Gladysvale doesn’t have the shine of some of the other palaeo sites in the Cradle. It hasn’t produced the scores of hominin fossils of the Sterkfontein Caves and it hasn’t revealed a new species of human ancestor like the Rising Star site.
Well, not yet.
It was in the Gladysvale cave that Bones and her team found those mystery creatures.
Most of their work at Gladysvale was mapping above ground. Later they turned their attention to the cave.
“Underground, we knew it was going to be sexy,” recalls Keneiloe. “We were used to seeing bovids, Equus (horses) then we started hitting something never seen before. It could be fauna, hominid or hominin.”
The Cradle is already a place of mystery.
Much of this mystery revolves around naledi, that lived possibly 200 000 years ago, and had a brain the size of an orange.
But what scientists have not been able to explain is how naledi made its way into the pitch darkness of the Rising Cave system. A journey of hundreds of metres.
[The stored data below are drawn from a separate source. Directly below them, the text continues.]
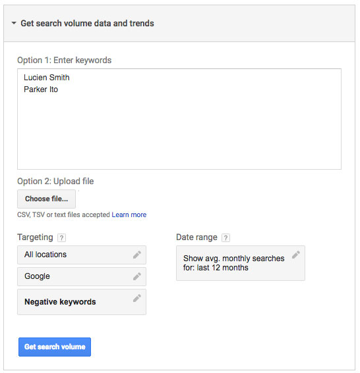Open the All locations targeting box

pyautogui.click(x=82, y=255)
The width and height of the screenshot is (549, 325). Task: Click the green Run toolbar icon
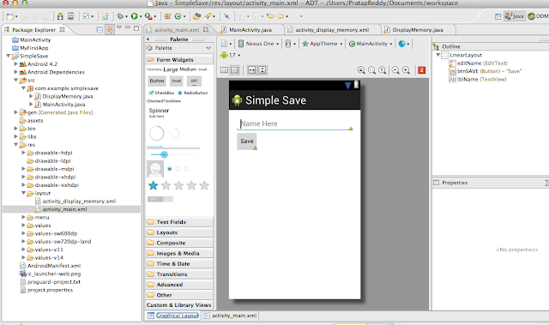point(134,16)
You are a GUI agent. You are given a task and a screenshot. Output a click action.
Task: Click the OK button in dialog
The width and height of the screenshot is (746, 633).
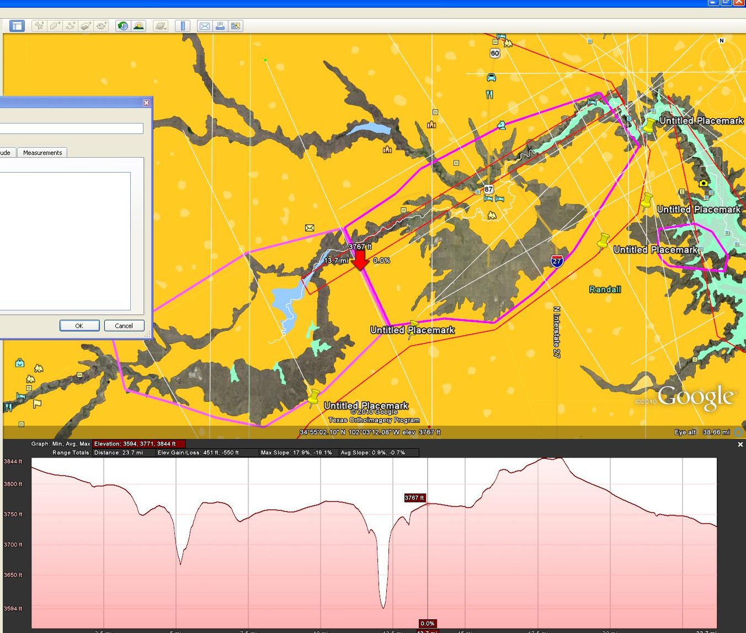coord(79,326)
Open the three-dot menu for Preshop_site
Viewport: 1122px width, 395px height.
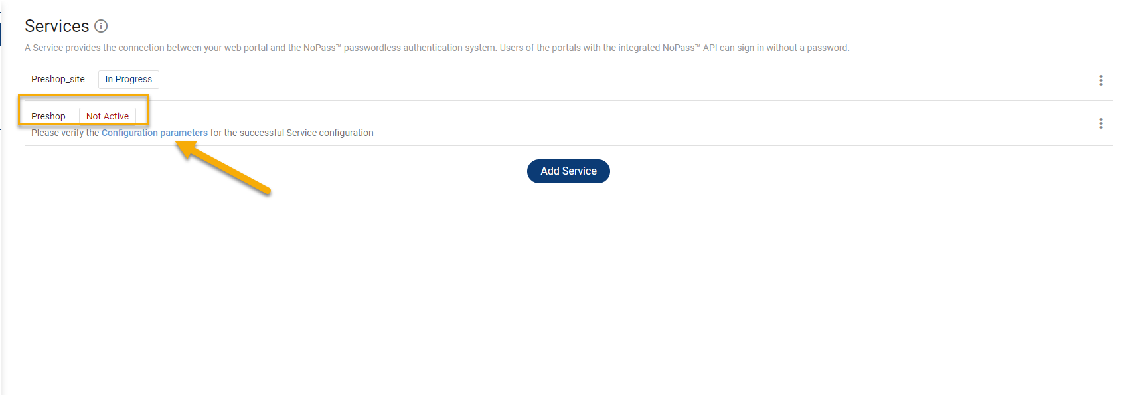[1101, 80]
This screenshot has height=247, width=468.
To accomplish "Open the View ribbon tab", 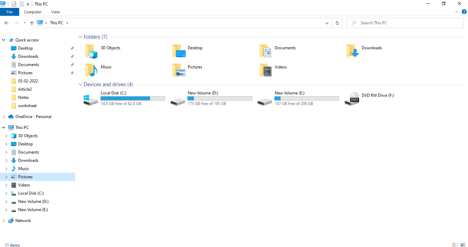I will point(56,12).
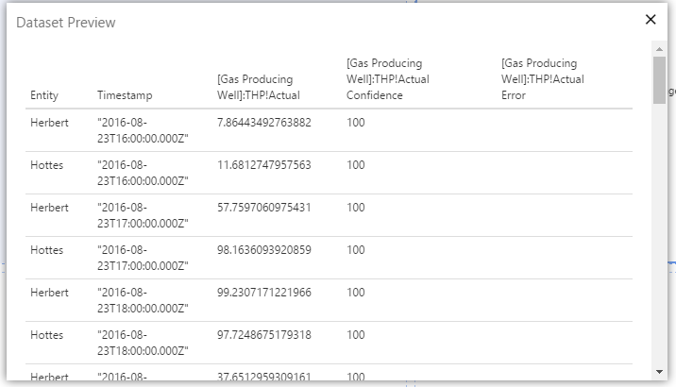Viewport: 676px width, 387px height.
Task: Click confidence 100 in the 7.86443492763882 row
Action: click(x=356, y=123)
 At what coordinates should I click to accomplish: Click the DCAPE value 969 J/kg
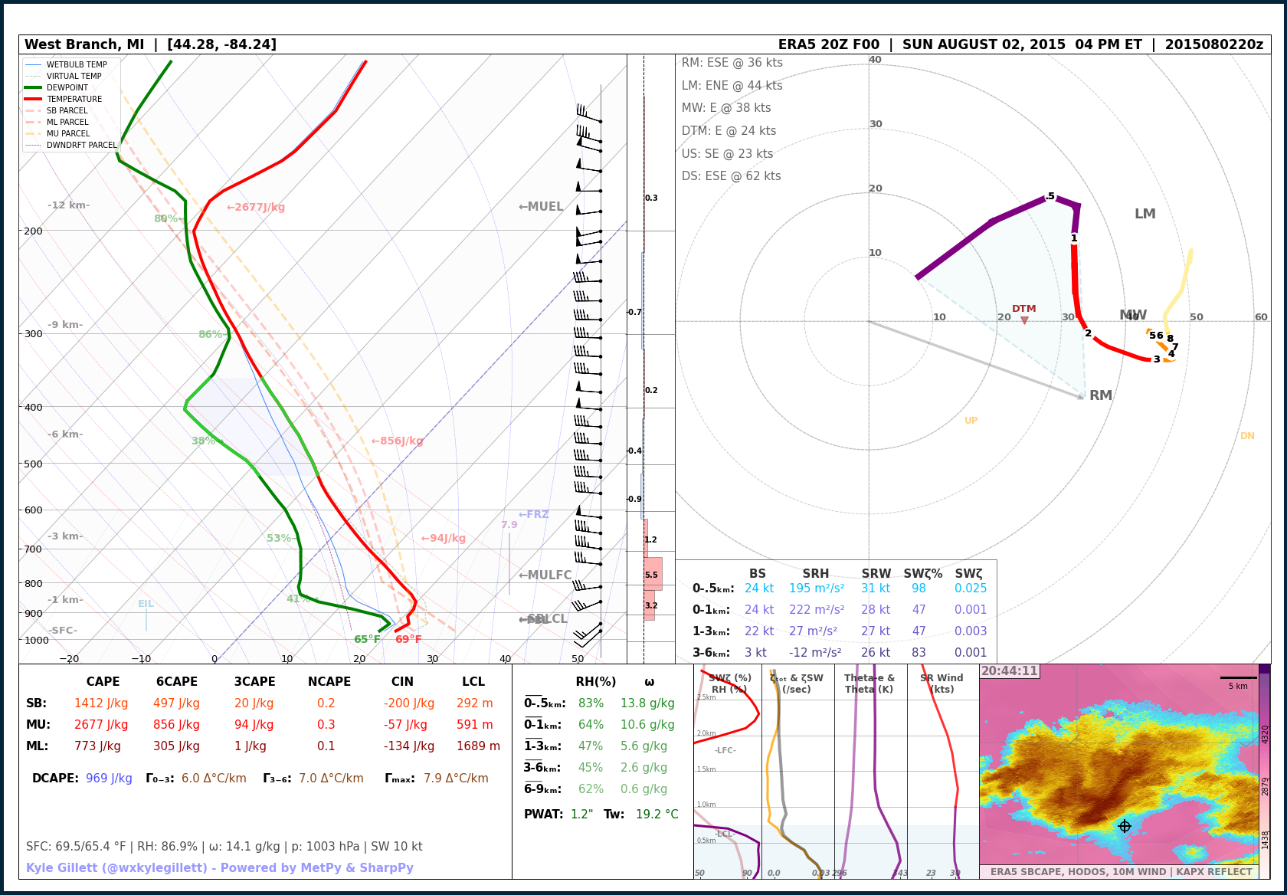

There is a controversial theory that naledi might have been bringing its dead to the cave. The search is on to find evidence of this.
But there is a world away from the mysteries of Homo naledi, the boot-clinging highveld dust of the Cradle and the continual pondering of what lies inside clumps of breccia.
Besides yoga in the morning and gym in the evening, Bones admits to the odd glass of wine in the evening and chocolate.
The Benoni girl has a passion she discovered while completing her PhD.
Keneiloe is a foodie.
“I am usually in the kitchen, I love fine dining and really good food.”
She had a plan of starting a pop-up restaurant. She was going to call it Bones’ Eatery.
For a long time Keneiloe was the only black girl in the class, an experience that left a mark. She wants to make it easier for the next generation of black archaeologists and palaeoanthropologists.
“I think my next big focus will be to mentor or guide the next generation of palaeoanthropologists or archaeologists of colour,” she explains.
“I think they get lost in the cracks and it is due to financial constraints.”
In mid-October Keneiloe plans to go back underground at Rising Star. Other digs are also planned in the coming months. Already there have been discoveries, but Bones is keeping mum. Not just at Gladysvale, but also Rising Star. Our mystery relative Homo naledi might be revealing a little more about itself.
“I think this season is going to produce something that is going to break the internet,” she says, allowing herself just a little of a smile.